Tagebuch eines EM-Verweigerers Teil 1: Jetzt geht’s los

Jetzt geht es wieder los: Die angestaubten Fähnchen werden aus den Kellern geholt und an die blankgeputzten Kraftfahrzeuge montiert. Und auch die Plasmafernseher in den Kneipen, die in den letzten Monaten nur als Bildschirm für Kamin-DVDs dienten, rücken wieder in den Mittelpunkt des Bewusstseins. Selbst die Kanzlerin musste heute in einem ganzseitigen Interview in der Süddeutschen Zeitung ihre Liebe zum Fußball öffentlich bekennen, nur um ein paar Wählerstimmen zu gewinnen – nach der Wahl ist schließlich vor der Wahl.

Ansonsten vernünftige Menschen, die normalerweise nicht im Traum daran denken würden, ein Premiere-Abo abzuschließen, um ein paar verschwitzten Männern dabei zuzusehen, wie sie einem Ball hinterherlaufen, sind plötzlich wie ausgewechselt, und und finden es toll, dass es wieder überall Public-Viewings gibt, mit Bierständen, obwohl sie eigentlich sonst lieber Wein trinken, und dass die Kanzlerin jetzt auch ein Fußballfan ist und dass in den Kneipen endlich keine Kamin-DVDs mehr gezeigt werden.

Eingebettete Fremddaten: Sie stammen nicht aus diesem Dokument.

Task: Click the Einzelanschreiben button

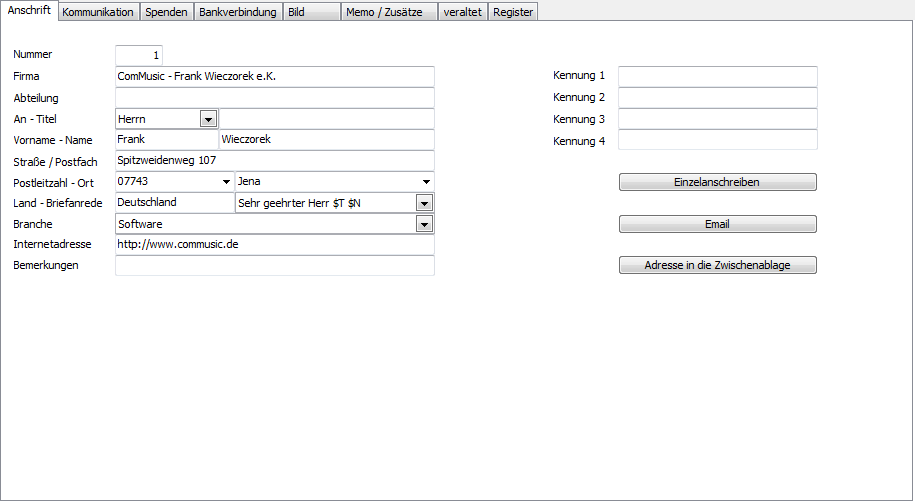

Dieses sportliche Großereignis lässt ansonsten kultivierte Menschen wochenlang mit Freunden und Menschen, die plötzlich zu Freunden werden, obwohl man mit ihnen unter normalen Umständen kein Wort wechseln würde, weil man sie verächtlich als Fußballprolls bezeichnet, in Kneipen vor Fernsehern hocken und Bier trinken und Gröhlen und Mitfiebern, und anschließend beteiligen sie sich an einem Autocorso und feiern ausgelassen ein großes Fest, eine bunte Party, ein fantastisches Ereignis, und man freut sich, dass alle Menschen Brüder werden, zumindest alle Europäer, weil es ja eine Europameisterschaft ist, und nach ein paar Wochen ist wieder Normalität, sprich Bundesliga, und sie interessieren sich nicht mehr auch nur ein kleines bißchen für verschwitzte Männer, die einem Ball hinterherrennen, selbst wenn die Nationalmannschaft zu einem Freundschaftsspiel in Timbuktu oder was weiß ich wo zu Gast ist. Das überlässt man den dann ehemaligen Freunden, die ein Premiere-Abo haben, und regelmäßig Bundesliga gucken und die die Abseitsregel im Schlaf erklären können und mit denen man zwischen Welt- und Europameisterschaften kein Wort wechseln würde, weil man diese Leute ja nicht als seine Freunde, sondern als gemeine Fußballprolls bezeichnet, denn sie besitzen eine Jahreskarte für den HSV, dem sie selbst zu Auswärtsspielen nachreisen, und interessieren sich nicht im Geringsten für die sympathischeren Kiezkicker von St. Pauli und haben außerdem in ihrer Musiksammlung alle CDs von Lotto King Karl, natürlich nur signierte Ausgaben mit persönlicher Widmung.

Mir ist das alles egal. Ich lehne Fußball ab – ob nun Europameisterschaft ist oder nicht. Mir macht es nichts aus, auch mal im Abseits zu stehen, aber ich muss ja im nächsten Jahr auch keine Bundestagswahl gewinnen.